2009/5/24 Jorge Vargas <[email protected]>:
>
> Hello,
>
> I know this may be a little offtopic but I know a lot of people here,
> have experience in this sort of thing, which is why I'll like to ask.
> The very short summary of what I need for this project is.
>
> A "document" with a metadata object (Bunch) and a unique id (possible
> cross domain) per document.
>
> If you don't know what a Bunch object is. It's simply a dict with
> attribute access
>
> Then these documents could be interlinked in a tree-like data
> structure (think threaded comments in a blog post)
>
> Each one of these documents is some form of content that will
> eventually be html, so they can get big but not huge.
>
> Therefore the storage will grow in number of 'documents' rather than
> the size of each one.
>
> As for search I need only 2 forms search by metadata and full-text-search.
>
Why not use a full-text search engine. They have full-text search and
attributes (metadata).

You can use solr, whosh, xapian, ...

> From my research into this they are a ton of options.
>
I delete the options that I know nothing.

> couchdb,
I am porting a couchdb app to other storage. I am getting a lot of db
corruptions and I havn't tools to repair this. Couchdb is great for
read-only (or add-only) schema. Modifications and deletes are
painfull.


> tokyo tyrant / cabinet
>
If you want full text search you need also tokyo dystopia. There are a
lot of incomplete bindings for tokyo stuff. Most wrapers not implement
the transactions, many functions and not do a pythonic encapsulation.
I am working on this, but is my first wraper, it's more a toy than a
production project for now[1].
Tokyo cabinet TableDB performs better than Berkeley DB
joined/asociated tables, but performs worse that a pre-generated
b-tree of joined result (couch-db do this, but make a new index or
change it is very slow).

You can test also Durus[2]. Durus have a storage backend over
BerkeleyDB[3] (performed by the core bsddb maintainer). You can extend
it to provide replication, distributed transaction, ... and a lot of
stuff provided by berkeley db without change the durus frontend.

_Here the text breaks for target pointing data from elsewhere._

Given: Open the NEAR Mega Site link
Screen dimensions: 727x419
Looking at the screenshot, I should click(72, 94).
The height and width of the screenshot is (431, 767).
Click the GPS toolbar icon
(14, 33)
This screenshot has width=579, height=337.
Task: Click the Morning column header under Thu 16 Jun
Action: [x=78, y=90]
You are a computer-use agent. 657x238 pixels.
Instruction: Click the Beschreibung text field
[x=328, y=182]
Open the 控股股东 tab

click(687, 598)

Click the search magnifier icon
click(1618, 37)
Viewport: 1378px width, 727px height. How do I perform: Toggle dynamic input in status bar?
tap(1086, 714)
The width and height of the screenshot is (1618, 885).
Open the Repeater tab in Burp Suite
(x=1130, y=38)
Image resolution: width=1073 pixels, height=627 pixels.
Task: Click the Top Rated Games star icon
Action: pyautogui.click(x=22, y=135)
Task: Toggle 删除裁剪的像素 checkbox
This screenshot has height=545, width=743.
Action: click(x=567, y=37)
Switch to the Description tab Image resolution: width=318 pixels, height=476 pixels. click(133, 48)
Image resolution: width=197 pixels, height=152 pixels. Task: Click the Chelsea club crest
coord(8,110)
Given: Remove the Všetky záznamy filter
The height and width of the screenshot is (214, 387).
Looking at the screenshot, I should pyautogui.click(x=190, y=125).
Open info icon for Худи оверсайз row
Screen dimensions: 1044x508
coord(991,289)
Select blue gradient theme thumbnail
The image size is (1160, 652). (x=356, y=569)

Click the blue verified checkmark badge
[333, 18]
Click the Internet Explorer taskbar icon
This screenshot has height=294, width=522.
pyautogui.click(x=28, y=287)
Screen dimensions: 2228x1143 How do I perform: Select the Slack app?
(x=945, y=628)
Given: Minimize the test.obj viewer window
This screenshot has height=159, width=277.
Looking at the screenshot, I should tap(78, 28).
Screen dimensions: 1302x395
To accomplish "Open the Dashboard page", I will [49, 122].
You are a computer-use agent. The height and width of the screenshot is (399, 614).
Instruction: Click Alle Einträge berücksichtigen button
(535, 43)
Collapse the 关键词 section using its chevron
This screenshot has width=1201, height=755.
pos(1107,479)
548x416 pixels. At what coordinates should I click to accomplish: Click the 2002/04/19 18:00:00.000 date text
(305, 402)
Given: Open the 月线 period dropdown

Durus is very pythonic, is documented in pylons and you can prove
diferents backends easily because Durus is simple. You can write a
pythonic trie structure for fulltexsearch index and save it to durus
easily. Berkeley DB have a lot of tools to recover a database,
performs hot-backups, and a lot of stuff [4].

> And to be honest I'll prefer to spend more time on getting the UI part
> of this project than trying out all the storage options. For now I
> just need a solid prototype.
>

Right. If your lib is pythonic you only need write python. With many
storage libraries you'll do:

my_table = customInitFunction() #diferent implementations in diferent storages
....
my_table[uuid.uuid4().int] = my_dict #Save a dict into the storage
with a globaly unique index
...
my_table.commit() #Only in transactional environments. Preferibily in
a with block.

[1] http://bitbucket.org/lasizoillo/tokyocabinet/
[2] http://www.mems-exchange.org/software/durus/
[3] http://www.jcea.es/programacion/durus-berkeleydbstorage.htm
[4] 
http://www.oracle.com/technology/documentation/berkeley-db/db/utility/index.html


Excuse my poor english. I hope help to you.